Man, I was full enough. The decor is so.....

Because of their rules about those who don't finish their plates, I made sure I was really hungry before I went. That's probably why I was still hungry. That's actually the only reason I mention it. For a place where they make a fuss about portions, I didn't feel the difference between Catherine's portion and mine was that significant.
As for décor... Well, it's in the Village so we kind of expect "outrageous" décor. I liked it, actually. And I liked the way the restaurant was divided in different sections.
But, for décor and separate sections, I prefer the Economy Shoe Shop, in your neck of the woods. (Is that the name of that place? Several restaurants and bars connected to one another...)

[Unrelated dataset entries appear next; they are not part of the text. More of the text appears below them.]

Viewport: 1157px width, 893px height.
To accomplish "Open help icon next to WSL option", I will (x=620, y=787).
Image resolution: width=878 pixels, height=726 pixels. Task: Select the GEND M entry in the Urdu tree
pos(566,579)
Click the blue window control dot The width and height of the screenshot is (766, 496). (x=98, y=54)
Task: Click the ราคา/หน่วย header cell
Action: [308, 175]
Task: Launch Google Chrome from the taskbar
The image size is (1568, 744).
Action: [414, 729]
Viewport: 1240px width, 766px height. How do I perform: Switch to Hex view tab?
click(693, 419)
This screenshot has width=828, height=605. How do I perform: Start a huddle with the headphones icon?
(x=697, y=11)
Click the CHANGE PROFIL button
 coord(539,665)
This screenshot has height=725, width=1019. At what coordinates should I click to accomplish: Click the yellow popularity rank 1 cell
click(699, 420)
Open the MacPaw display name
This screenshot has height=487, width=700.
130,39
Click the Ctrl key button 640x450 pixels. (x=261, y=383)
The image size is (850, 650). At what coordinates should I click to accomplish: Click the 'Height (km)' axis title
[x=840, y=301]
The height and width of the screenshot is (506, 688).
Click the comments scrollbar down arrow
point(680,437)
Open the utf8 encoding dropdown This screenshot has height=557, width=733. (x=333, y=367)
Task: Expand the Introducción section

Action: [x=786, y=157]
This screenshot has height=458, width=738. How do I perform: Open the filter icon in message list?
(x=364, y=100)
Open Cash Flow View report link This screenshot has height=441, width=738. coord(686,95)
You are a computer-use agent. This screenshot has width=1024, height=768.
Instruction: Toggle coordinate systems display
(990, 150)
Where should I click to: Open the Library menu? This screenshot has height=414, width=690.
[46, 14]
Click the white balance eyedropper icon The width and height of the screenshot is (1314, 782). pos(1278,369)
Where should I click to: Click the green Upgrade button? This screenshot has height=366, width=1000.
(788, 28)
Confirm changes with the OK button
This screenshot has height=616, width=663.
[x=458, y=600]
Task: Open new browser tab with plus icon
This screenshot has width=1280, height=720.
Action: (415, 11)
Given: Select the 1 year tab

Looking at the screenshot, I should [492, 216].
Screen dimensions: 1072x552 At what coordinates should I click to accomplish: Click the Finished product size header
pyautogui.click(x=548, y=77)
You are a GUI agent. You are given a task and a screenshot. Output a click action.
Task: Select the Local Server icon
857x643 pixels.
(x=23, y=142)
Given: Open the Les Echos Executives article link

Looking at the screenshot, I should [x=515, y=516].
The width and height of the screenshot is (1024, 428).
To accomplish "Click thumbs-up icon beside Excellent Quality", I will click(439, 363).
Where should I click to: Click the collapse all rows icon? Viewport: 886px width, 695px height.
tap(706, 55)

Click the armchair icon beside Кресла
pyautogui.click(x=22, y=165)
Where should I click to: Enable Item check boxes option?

I think the schtick about finishing your plates is a bit over-rated. I mean, our dish had a date on it with the pit still in - that sat on my plate in plain sight, when it was supposed to be "like it had been licked clean". It was funny how he always said "good job" when picking up the empty plates, like a mother with kids.

On another Montreal note, I have decided that the smoked meat at The Main is the same as that at Schwartz's. I prefer the service at Schwartz's - if you are going to be brusque, be so while not making me wait for no reason.

I DO wish that more brewpubs in Montreal were permitted to serve food, as in full kitchen food. The City, so cosmopolitan in many things, was horribly backward and reeking of political sea anchors in that regard, as I know it used to be that you could not make beer in a place with a full kitchen. So we have Brutopia, Benelux, Dieu de Ciel with only snack type food. Or has that changed with the arrival of Trois Brasseurs and Reservoir? I was sure Amere a Boire did their eating area under a separate license....? And the Sergeant now has pizzas....

There is no bureaucracy like a French bureaucracy. Someone said that, didn't they?

The clean plate schtick seemed like a gimmick to me but it's also a gimmick which makes the place stand out from other Village restaurants.
Some people seem to prefer the smoked meat at The Main. I still prefer Schwartz's. The spice mix tastes more complex and the meat has a less spongy texture. True, the plain meaty taste is stronger at The Main, but I prefer that kind of a meaty taste in rare filet, instead of smoked meat.
The brewpub laws are just plain weird, in this province. But it's possible that some of these pubs don't have more food because they don't want to really be restaurants. Actually, some places (like Else's) require you to have food with your drinks, which can be an issue for a Montreal pub or bar.

Else's would rather not serve food, but despite being a bar for so long, they can't get a pub license. No one on the Plateau can - some arcane law, probably anti-anglais pub culture.


Remember when the owner of the Sergeant went to jail because he served St. Ambroise instead of his own beer?

Guess we should pursue this through private messages. For this entry, though, let it be said that Montreal's food and drinks laws are even more awkward than those of other parts of the continent.